Have you checked why the bottle keeps leaking? It may not be entirely his fault.

FallingsHowIFeel · 20/11/2022 16:16

Presuming he’s home, just tell him to come and sort it out. It’s not unkind to make him deal with it. If he really doesn’t know what to do, you can tell him but he’s the one to do it. If he’s not home, I’d just sort it to save the books.

brighterthanthemoon · 20/11/2022 16:18

Just leave him to it he needs to learn how to look after his own stuff. You won't always be there to do it.

Theunamedcat · 20/11/2022 16:37

TheOrigRights · 20/11/2022 16:00

Because I was moving the bag from the kitchen to the foot of the stairs. I noticed the ball was in it, so chucked it in the garden.

Eugh...I'm gonna get loads of people tell me I am helicoptering him, WHY am I anywhere near his bag, HIS football, how your 6 year olds have been entirely independent for YEARS.

Naa I've a 13 year old with sen it doesn't occur to him to resolve issues without prompting for example today he told me he has exams tomorrow (big leap for him as usually despite flyers letters home reminders in every lesson WORKBOOKS sent home with CORE EXAM written on it this would still be a suprise on monday) so he told me this and I said...do you think you should revise? He said he will he still hasn't but I've heard him mentioning it again so fingers crossed revision plans might happen (for the first time ever)

Prompting is my way of life

Zanatdy · 20/11/2022 16:39

Tell him to sort it

Plumbear2 · 20/11/2022 16:40

Get him a water bottle that dosent leak. Get him a rucksack school bag with water bottle pockets on the outside of the bag so the bottle never has to go inside with his school books. I would never get a school bag without these pockets.

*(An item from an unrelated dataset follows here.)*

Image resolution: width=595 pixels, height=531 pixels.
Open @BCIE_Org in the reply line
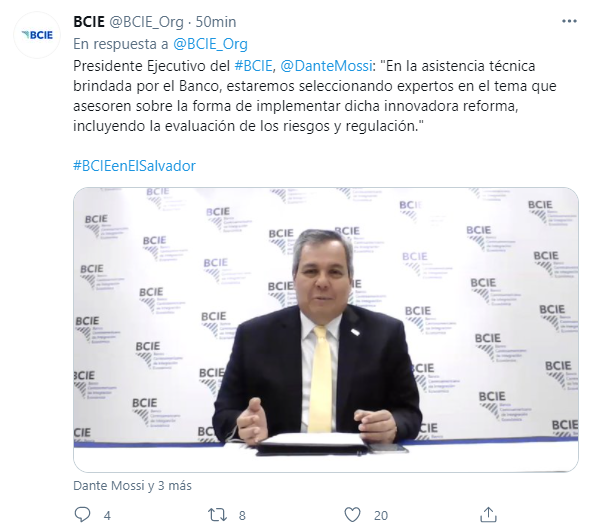coord(210,44)
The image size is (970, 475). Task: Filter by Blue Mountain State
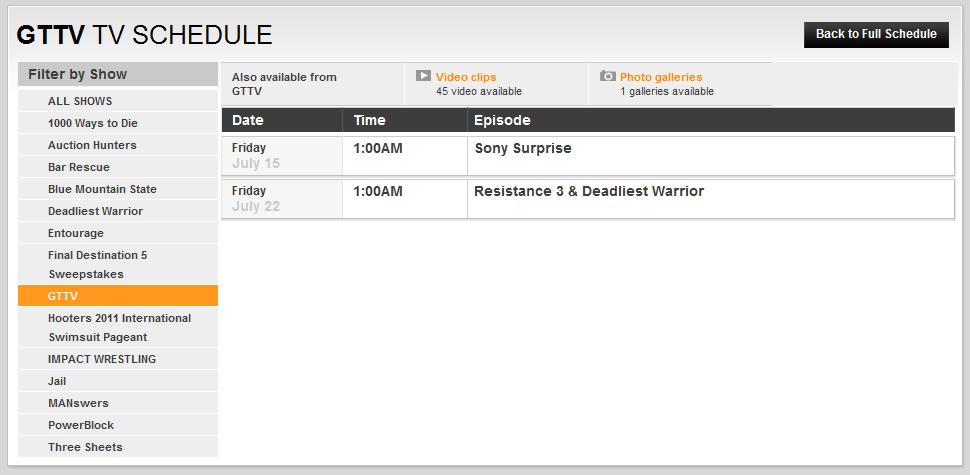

TheOrigRights · 20/11/2022 16:43

Plumbear2 · 20/11/2022 16:40

Get him a water bottle that dosent leak. Get him a rucksack school bag with water bottle pockets on the outside of the bag so the bottle never has to go inside with his school books. I would never get a school bag without these pockets.

See above - it doesn't leak if used properly.
The bag does have those pockets. I can't make him use them.

OP posts:
ChristmasCakeAndStilton · 20/11/2022 16:46

I have a 13 year old.
He would be summoned downstairs to sort it out himself. I'd try and be busy in the same room., so questions could be asked, but otherwise it's for him to sort.
I probably would have chucked the football outside tho.

Plumbear2 · 20/11/2022 16:50

TheOrigRights · 20/11/2022 16:43

See above - it doesn't leak if used properly.
The bag does have those pockets. I can't make him use them.

I have a son a year older who does. Maybe speak to him again.

Peanutcookiecup · 20/11/2022 17:15

Far from telling you that you are helicoptering him I just don’t understand why parents are constantly so combative with their kids who they presumably care about.
I would say to my kids oh no look what’s happened shall I give you a hand to sort it out? We would do it together or they would just say no thanks mum don’t worry I’ll do it.

no drama. No constant ‘they must learn a lesson’.

my work lunch bag leaked everywhere last week in my car and my husband noticed before I did so took it in and cleaned it up. Will I never learn my lesson or was I just thankful for his kindness and really glad someone was looking out for small ways to show they care about me?

my mum was lovely (she died some years ago) and did lots of small gentle unspoken acts of kindness for me and my sisters. None of us are incapable ungrateful useless adults.